Russian Empire literary historian (1804–1877)

Alexander Vasilievich Nikitenko (Алекса́ндр Васи́льевич Никите́нко; 12 March 1804 - 21 July 1877) was a literary historian from the Russian Empire. A well-educated Ukrainian serf of Count Sheremetev who was granted freedom under pressure from Kondraty Ryleyev and other men of letters. He narrowly escaped persecution in the wake of the Decembrist Uprising and served as censor through much of Nicholas I's reign. He was also a literary historian, censor, Professor of Saint Petersburg University, and ordinary member of St. Petersburg Academy of Sciences. Nikitenko is notable for a very detailed diary that he kept from an early age. It appeared in print in 1888-92; an abridged English translation was published in 1975.

== Biography ==
Alexander Nikitenko was born a serf, property of Count Nikolai Sheremetev, stationed in Alekseevka Sloboda of the Biruchenskii uezd.

Nikitenko was born in 1804 or 1805; his father, who served as senior clerk in the estate office of Count Sheremetev, was educated at the level above that of his peers and suffered from harassment by superiors for serfs' interests. Nikitenko's childhood was not favorable for good upbringing. He received his initial education at Voronezh Uezd School, but could not further advance his studies because as a serf, he would not be admitted to a Gymnasium. The young man was devastated and contemplated suicide for several years.

In 1822, in Ostrogozhsk, where Nikitenko was scratching a living by giving private lessons, the Russian Biblical Society opened a local chapter, and Nikitenko was elected secretary. His speech at the official meeting in 1824 was noticed, and Prince A. N. Golitsyn, The president of the society and minister of national education, was made aware of it. Soon, with the assistance of V. A. Zhukovsky and K. F. Ryleev, Nikitenko was granted affranchisement.

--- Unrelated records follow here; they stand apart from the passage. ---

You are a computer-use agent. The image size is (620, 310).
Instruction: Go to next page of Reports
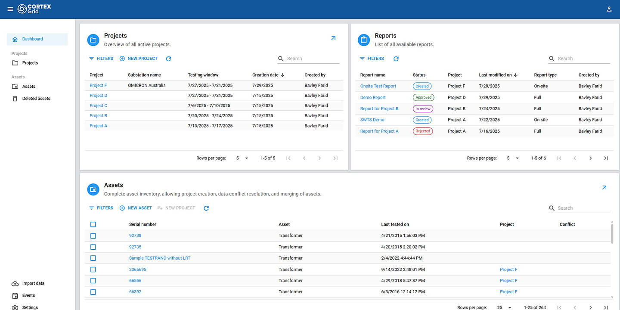[590, 158]
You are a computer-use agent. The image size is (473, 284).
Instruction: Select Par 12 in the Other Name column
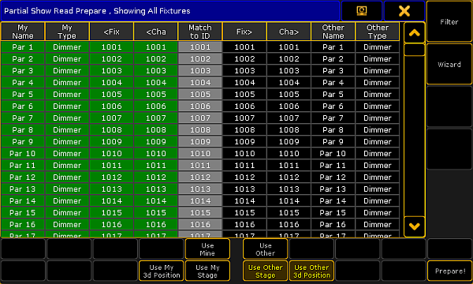coord(333,178)
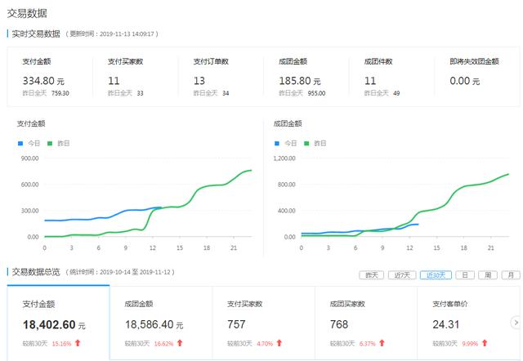Switch to the 支付金额 18,402.60 tab
The width and height of the screenshot is (523, 361).
58,323
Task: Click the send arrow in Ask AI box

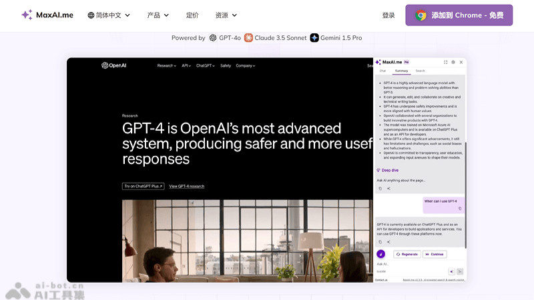Action: 460,271
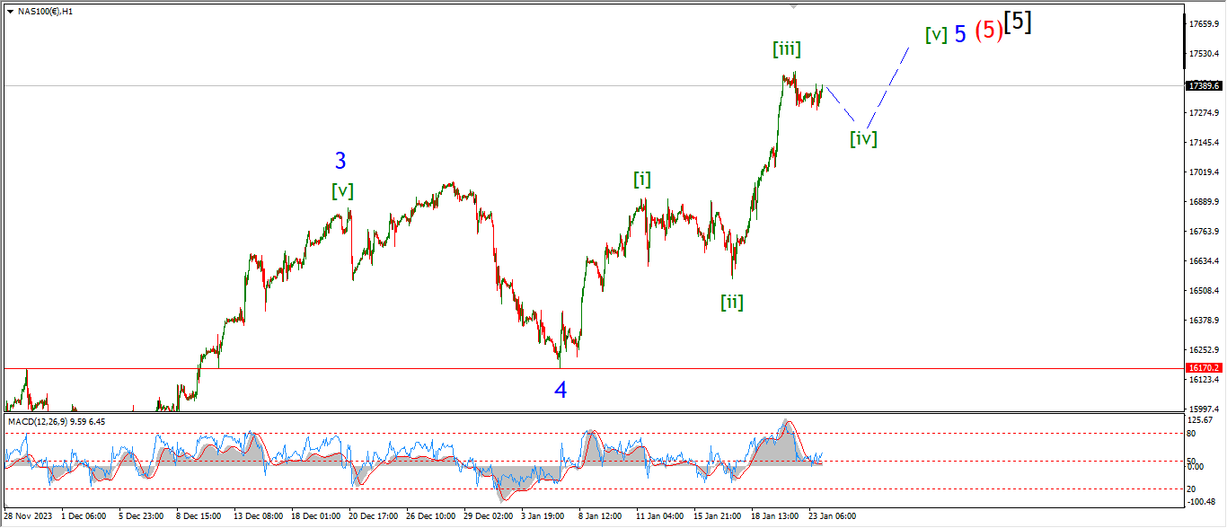
Task: Select the blue 5 wave label
Action: click(x=960, y=34)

At Ryleev's recommendation, Nikitenko settled in the household of E. P. Obolensky, a future Decembrist, who put him in charge of educating his younger brother. In 1825, Nikitenko was matriculated in The Imperial Saint-Petersburg University. He narrowly escaped prosecution for associating with the Decembrists, but was able to finish the course and graduate with a degree of Candidate from the Department of History and Philosophy. Nikitenko then was offered a course at the Professorial Institute at Dorpat University, but he declined, unwilling to commit to the required subsequent 14-year professorial contract with the university.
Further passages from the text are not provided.